High-Dose Radiotherapy Fails to Improve Prostate Cancer Survival

A high-dose radiotherapy schedule did not improve overall survival (OS) compared with the standard dose in men with stage II localized prostate cancer. But, local disease control and rates of distant metastasis were improved.

After a median follow-up of 7 years, the 5-year OS rates were 88% and 89% in the high-dose and standard radiotherapy arms, and the 10-year OS rates were 67% and 66% in the high-dose and standard arms, respectively (P = .87).

The results (Abstract 4) of the Radiation Therapy Oncology Group (RTOG) 0126 phase III trial were presented by Jeff M. Michalski, MD, of Washington University School of Medicine in St. Louis, at the 2015 Genitourinary Cancers Symposium.

“Disappointingly, we did not see an improvement in OS as we had hoped,” Michalski told Cancer Network. “Dose escalation did not significantly decrease the rate of death from prostate cancer.”
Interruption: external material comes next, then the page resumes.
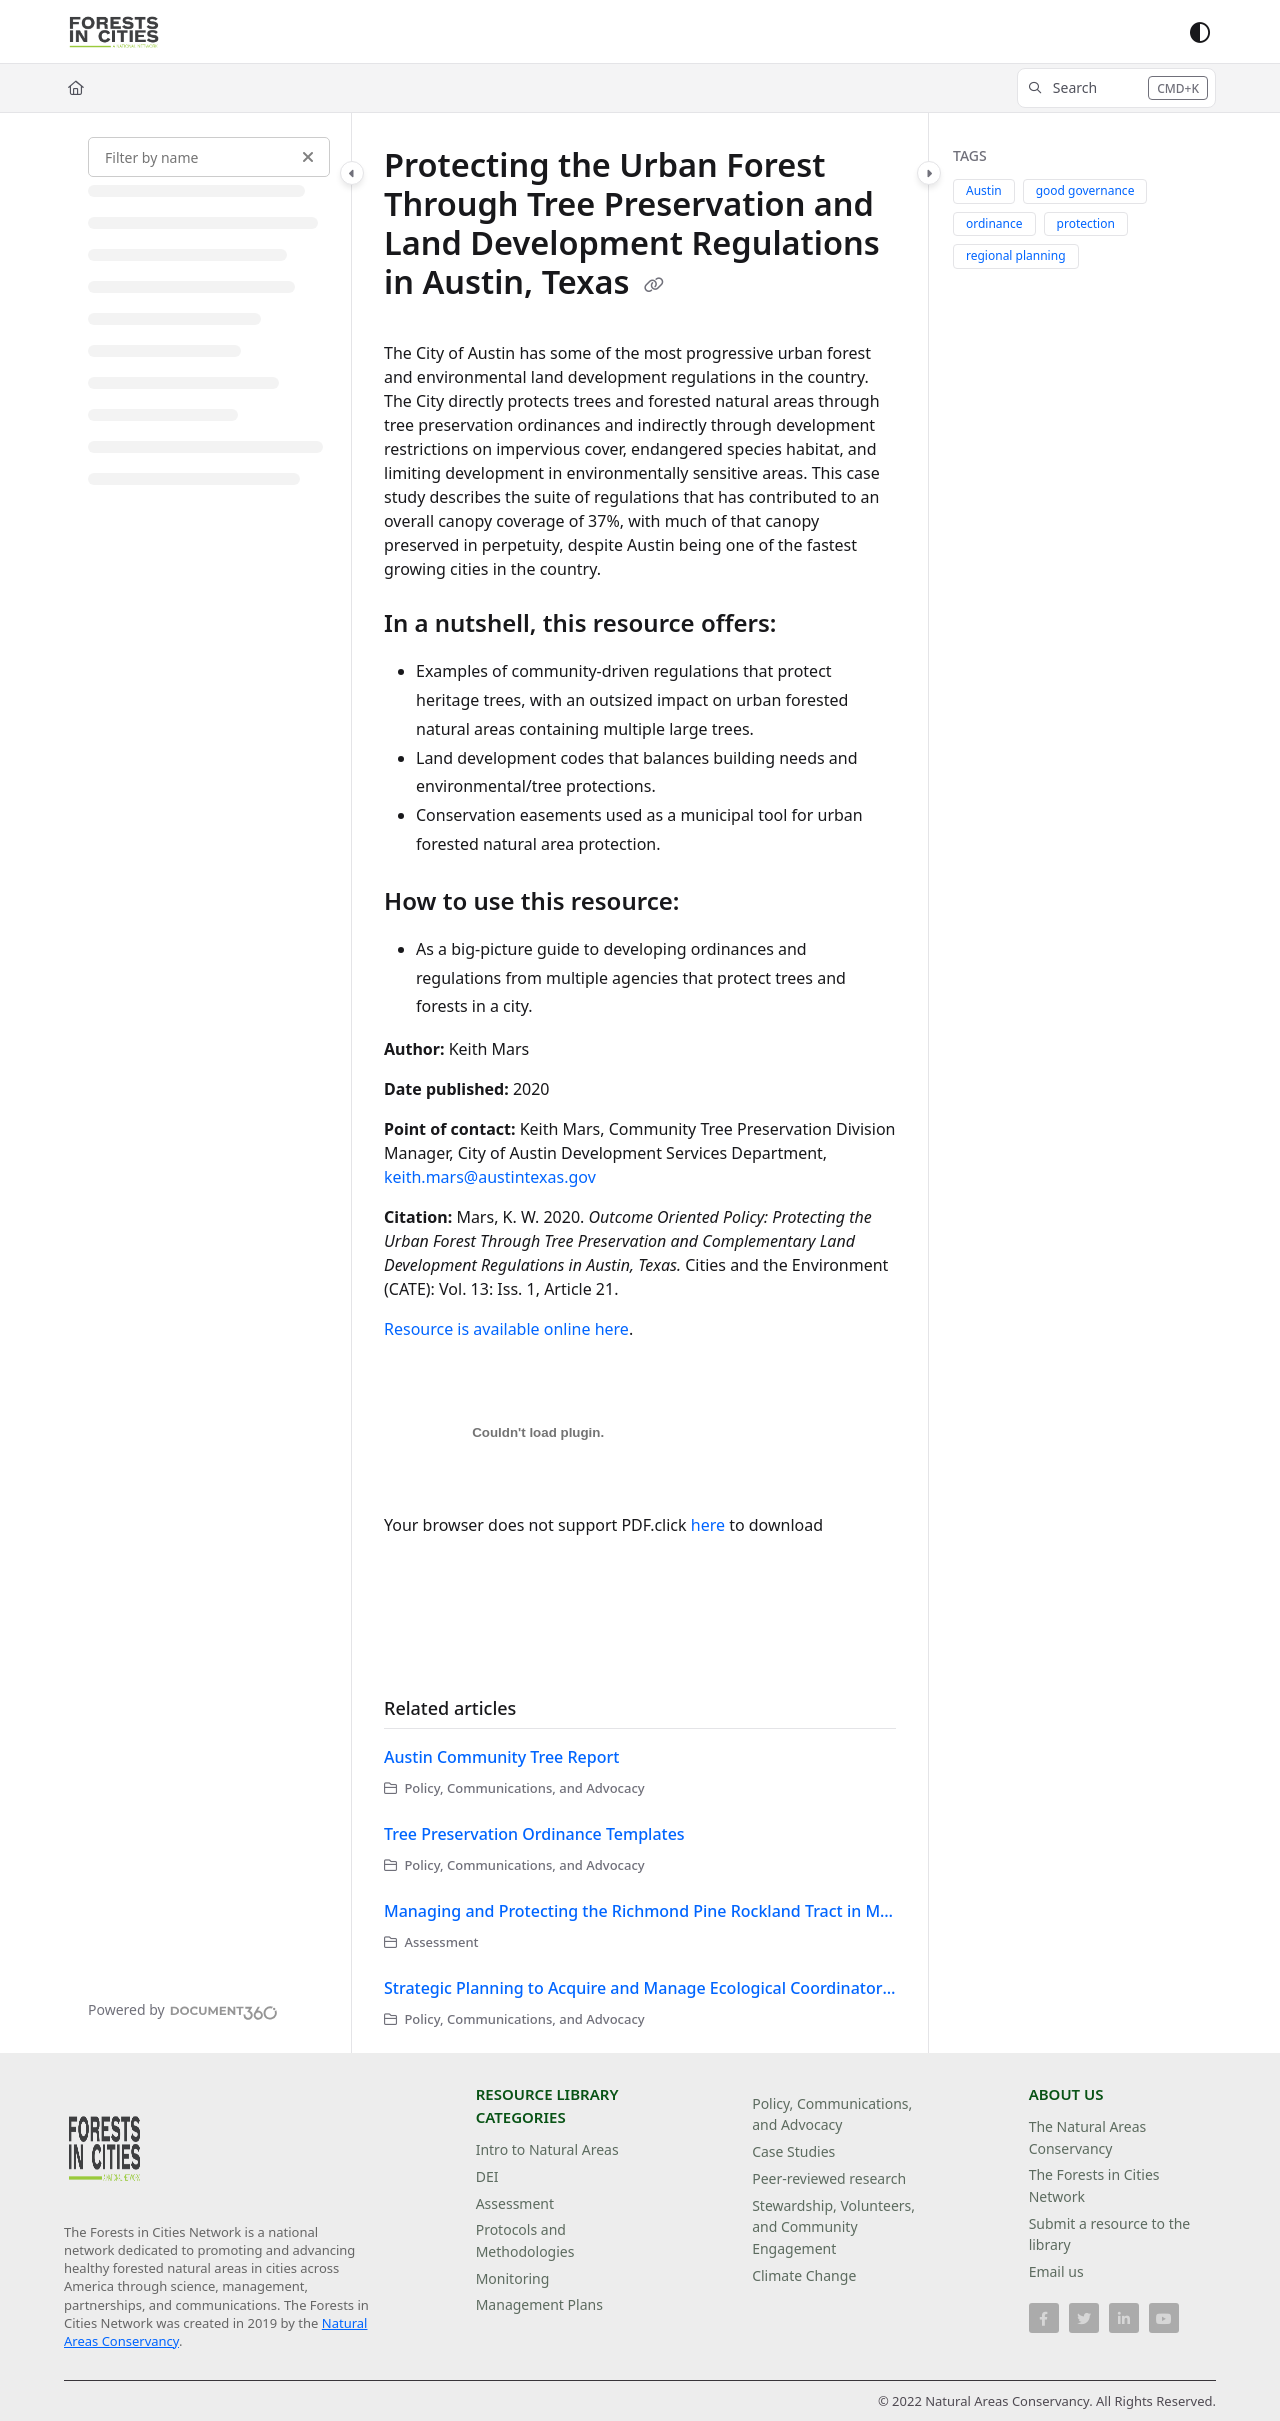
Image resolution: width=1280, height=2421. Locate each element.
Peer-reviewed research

The trial tested whether a 79.2-Gy dose of 3D conformal radiotherapy (3D-CRT) or intensity-modulated radiotherapy (IMRT) improved OS compared with the standard 3D-CRT or IMRT dose of 70.2 Gy. A total of 1,532 patients were randomized 1:1 to receive either 44 fractions of high-dose radiotherapy or 39 fractions of standard radiotherapy. The median age of patients was 69 years, and 66% received 3D-CRT.

According to Michalski, an earlier RTOG phase I/II trial had determined that a dose of 79.2 Gy could be given to patients and result in fewer side effects compared with prior therapies.

Patients treated with high-dose therapy did have lower biochemical failure rates and improved rates of distant metastasis and time to local progression. The 10-year rates of biochemical failure, as defined by the American Society for Radiation Oncology, were 30% and 45% in the high-dose and standard radiotherapy arms (P < .0001).

The 10-year rates of time to local progression were 4% and 8% in the high-dose and standard radiotherapy arms (P = .0059), and the 10-year rates of distant metastasis were 5% and 8% in the high-dose and standard arms (P = .026).

The high-dose radiotherapy arm had a lower rate of salvage therapy (13.5% vs 20.6%; P = .0002).

“Dose escalation did significantly reduce the rate of biochemical failure and the need for subsequent salvage therapies. It also significantly reduced the rates of distant metastases and local progression. So, dose escalation does offer some valuable outcomes, just not an improvement in survival,” said Michalski.

Patients in the high-dose radiotherapy arm had a greater number of late toxicities, including grade 2 or higher gastrointestinal and genitourinary adverse events. According to Michalski, previously published work described ways that these side effects could be reduced through IMRT and careful attention to rectal dosimetry.

Another trial, the RTOG 0815 trial, is about to complete its enrollment and is currently testing dose-escalated radiotherapy with or without a short course of androgen deprivation therapy.

“Future studies will need to determine the optimum combination of radiation dose escalation, hormone therapy duration, and timing [of therapy],” said Michalski.